The UK needs to be wary about its relations with China as Beijing embarks on a new cold war, a former Australian prime minister and Government trade adviser has warned.
Tony Abbott, a member of the Board of Trade, said the Asian economic powerhouse was weaponising trade and urged Britain to guard against selling key businesses to the Chinese or even collaborating at higher education level.
In a speech delivered at an event hosted by think tank Policy Exchange, Mr Abbott said: “After 40 years of bide and hide, China is asserting itself aggressively in what is at best a cold peace and more likely a new cold war, only against a strategic competitor that is far more formidable than the old Soviet Union because it is being increasing embedded inside the global economy and can bring economic as well as military pressure to bear against its targets.

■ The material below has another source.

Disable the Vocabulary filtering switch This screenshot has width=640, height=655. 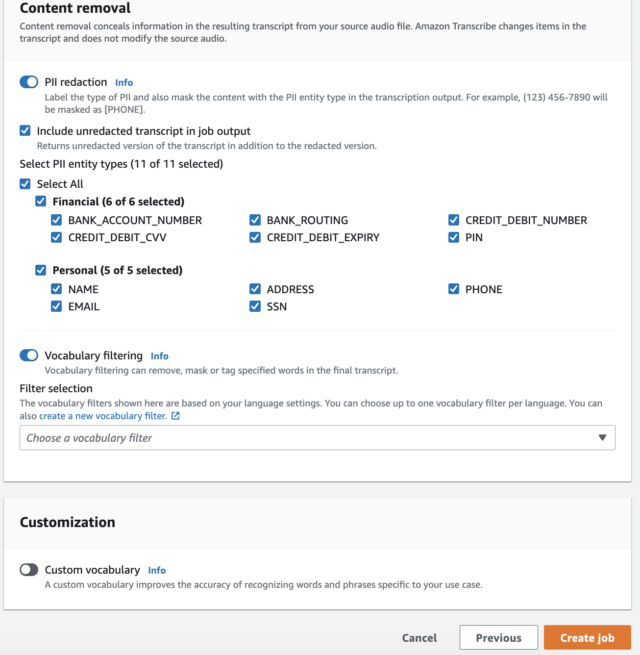[29, 355]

“Barring a change of dynasty in Beijing, China is likely to be the challenge of the century with big implications for economics as well as security.”

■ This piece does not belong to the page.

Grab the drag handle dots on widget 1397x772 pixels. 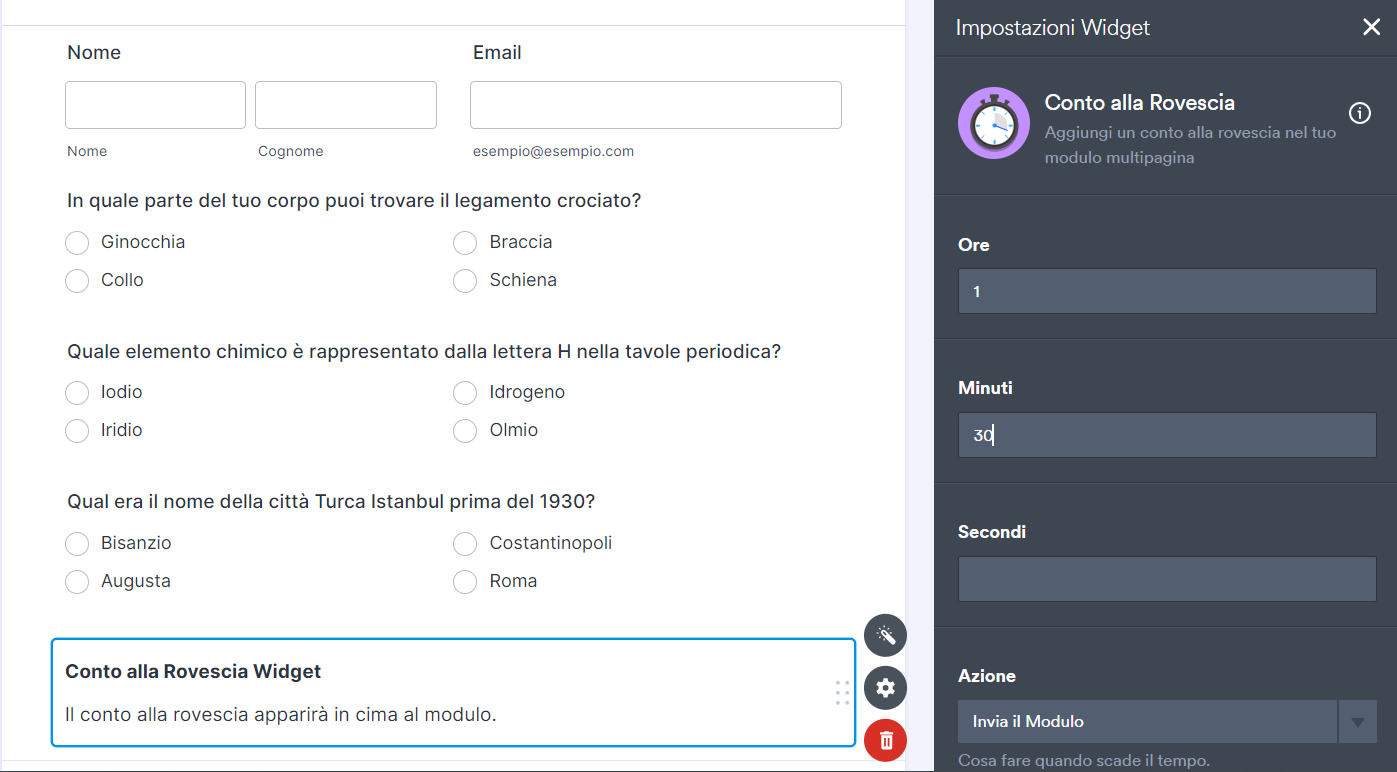(x=842, y=692)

Mr Abbott said the UK should not stop trading but should instead be “much more careful” about becoming economically dependent on China and assess where projects have “far more long-term value for them than us”.
He said China sees trade as “strategic weapon” to be turned “on and off like a tap to reward friends and punish foes”.
The intervention of the controversial politician, who has been accused of making misogynist comments in the past, comes as Boris Johnson faces growing pressure from some Conservative backbenchers to cool links with Beijing amid security concerns.
The UK Government has already made moves to strip Chinese technology giant Huawei from the domestic 5G network over intelligence fears, while recent reports have suggested Whitehall is looking to block a Chinese state-owned nuclear energy company from all future power projects in Britain.
Mr Abbott said that, no matter how close relations are between Chinese and British firms, the level of control exercised by the Beijing government meant it would be “unwise” to sell UK technology firms that aid China’s interests, a thinly-veiled reference to the potential sale of Welsh microchip manufacturer Newport Wafer Fab.